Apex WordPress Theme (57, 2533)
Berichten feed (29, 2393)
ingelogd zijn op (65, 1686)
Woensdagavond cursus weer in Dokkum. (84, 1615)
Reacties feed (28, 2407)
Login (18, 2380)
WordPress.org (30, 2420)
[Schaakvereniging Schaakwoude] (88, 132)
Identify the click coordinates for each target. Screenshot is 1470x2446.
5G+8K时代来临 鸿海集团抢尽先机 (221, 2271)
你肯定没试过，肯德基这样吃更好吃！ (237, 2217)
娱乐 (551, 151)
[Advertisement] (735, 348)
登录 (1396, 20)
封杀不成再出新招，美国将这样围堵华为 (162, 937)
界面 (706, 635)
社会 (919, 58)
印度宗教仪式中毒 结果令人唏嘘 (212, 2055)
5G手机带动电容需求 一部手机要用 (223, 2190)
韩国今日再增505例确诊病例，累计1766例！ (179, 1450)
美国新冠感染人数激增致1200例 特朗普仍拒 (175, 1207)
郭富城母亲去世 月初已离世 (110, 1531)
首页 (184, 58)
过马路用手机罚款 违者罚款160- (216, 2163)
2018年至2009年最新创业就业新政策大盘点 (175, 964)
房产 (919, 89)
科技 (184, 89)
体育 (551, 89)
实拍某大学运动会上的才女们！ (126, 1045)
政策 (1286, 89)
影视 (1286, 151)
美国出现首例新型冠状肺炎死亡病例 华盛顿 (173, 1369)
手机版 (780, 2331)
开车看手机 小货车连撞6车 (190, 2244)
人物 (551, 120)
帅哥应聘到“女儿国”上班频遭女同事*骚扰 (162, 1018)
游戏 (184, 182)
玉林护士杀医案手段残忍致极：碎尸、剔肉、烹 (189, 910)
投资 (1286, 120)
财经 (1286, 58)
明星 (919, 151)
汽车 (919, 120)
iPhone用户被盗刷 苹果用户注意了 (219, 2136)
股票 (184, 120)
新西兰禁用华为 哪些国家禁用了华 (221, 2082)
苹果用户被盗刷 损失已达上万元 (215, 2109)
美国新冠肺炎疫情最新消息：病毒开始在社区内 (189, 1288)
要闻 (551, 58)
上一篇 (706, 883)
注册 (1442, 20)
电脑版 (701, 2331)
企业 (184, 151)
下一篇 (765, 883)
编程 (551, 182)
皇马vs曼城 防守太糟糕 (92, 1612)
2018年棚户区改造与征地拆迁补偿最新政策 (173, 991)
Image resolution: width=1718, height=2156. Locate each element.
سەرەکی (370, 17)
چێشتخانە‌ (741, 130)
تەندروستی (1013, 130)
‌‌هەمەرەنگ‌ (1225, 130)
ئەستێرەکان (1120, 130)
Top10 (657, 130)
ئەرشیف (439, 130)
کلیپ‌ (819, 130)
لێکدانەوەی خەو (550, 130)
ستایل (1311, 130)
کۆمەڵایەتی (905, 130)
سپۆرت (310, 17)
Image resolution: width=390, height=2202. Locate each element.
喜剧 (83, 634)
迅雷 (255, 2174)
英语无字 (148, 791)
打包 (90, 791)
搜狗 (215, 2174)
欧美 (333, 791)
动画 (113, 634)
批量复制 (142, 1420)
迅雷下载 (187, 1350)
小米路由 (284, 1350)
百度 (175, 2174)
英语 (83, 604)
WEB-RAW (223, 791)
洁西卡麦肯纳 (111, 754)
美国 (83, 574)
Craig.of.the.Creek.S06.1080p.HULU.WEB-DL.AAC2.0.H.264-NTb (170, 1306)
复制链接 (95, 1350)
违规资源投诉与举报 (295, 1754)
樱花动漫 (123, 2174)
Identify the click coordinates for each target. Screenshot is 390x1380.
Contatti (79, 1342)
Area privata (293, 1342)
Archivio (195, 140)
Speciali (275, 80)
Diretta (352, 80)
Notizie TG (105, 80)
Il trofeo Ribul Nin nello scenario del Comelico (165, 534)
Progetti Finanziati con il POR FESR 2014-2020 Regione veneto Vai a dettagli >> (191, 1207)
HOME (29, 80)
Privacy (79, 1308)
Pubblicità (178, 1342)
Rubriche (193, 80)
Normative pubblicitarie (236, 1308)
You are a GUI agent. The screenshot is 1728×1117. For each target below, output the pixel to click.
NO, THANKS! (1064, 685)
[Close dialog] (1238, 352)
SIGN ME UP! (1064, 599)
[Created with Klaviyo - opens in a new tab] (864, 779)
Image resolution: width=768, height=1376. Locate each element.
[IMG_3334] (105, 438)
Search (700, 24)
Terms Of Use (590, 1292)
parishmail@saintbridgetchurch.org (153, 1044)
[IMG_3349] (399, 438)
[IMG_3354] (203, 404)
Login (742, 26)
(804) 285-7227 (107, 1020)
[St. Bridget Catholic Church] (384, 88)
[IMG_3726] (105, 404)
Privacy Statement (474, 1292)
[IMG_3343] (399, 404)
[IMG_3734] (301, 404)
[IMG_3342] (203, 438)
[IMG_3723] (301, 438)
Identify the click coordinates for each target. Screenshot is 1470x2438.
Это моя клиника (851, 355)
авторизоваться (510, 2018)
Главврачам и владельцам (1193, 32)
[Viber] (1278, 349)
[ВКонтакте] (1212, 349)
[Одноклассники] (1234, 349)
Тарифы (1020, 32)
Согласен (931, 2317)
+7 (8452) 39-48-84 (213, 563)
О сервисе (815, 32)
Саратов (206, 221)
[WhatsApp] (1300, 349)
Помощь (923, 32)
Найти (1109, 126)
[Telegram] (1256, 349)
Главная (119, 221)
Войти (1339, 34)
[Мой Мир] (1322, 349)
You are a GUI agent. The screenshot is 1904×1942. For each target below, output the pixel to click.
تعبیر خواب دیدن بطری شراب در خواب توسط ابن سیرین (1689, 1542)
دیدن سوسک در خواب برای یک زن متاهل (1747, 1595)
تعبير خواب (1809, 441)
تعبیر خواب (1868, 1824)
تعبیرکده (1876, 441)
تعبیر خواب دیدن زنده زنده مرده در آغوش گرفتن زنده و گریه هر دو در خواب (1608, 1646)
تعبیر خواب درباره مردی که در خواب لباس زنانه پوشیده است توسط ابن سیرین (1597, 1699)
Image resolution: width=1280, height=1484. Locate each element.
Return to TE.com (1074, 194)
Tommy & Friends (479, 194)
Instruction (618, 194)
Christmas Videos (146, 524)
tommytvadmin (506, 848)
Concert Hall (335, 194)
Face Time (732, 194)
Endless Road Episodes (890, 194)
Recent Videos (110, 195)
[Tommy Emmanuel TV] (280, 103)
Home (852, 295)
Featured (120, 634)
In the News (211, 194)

=-=-=

◆ Assignment:
Please copy, exactly as written, every line in the listing above from the line with "You are a GUI agent. The screenshot is 1904×1942." up to and including the line with "Christmas Videos (146, 524)".

◆ Answer below:
You are a GUI agent. The screenshot is 1904×1942. For each target below, output the pixel to click.
تعبیر خواب دیدن بطری شراب در خواب توسط ابن سیرین (1689, 1542)
دیدن سوسک در خواب برای یک زن متاهل (1747, 1595)
تعبير خواب (1809, 441)
تعبیر خواب (1868, 1824)
تعبیرکده (1876, 441)
تعبیر خواب دیدن زنده زنده مرده در آغوش گرفتن زنده و گریه هر دو در خواب (1608, 1646)
تعبیر خواب درباره مردی که در خواب لباس زنانه پوشیده است توسط ابن سیرین (1597, 1699)
Image resolution: width=1280, height=1484. Locate each element.
Return to TE.com (1074, 194)
Tommy & Friends (479, 194)
Instruction (618, 194)
Christmas Videos (146, 524)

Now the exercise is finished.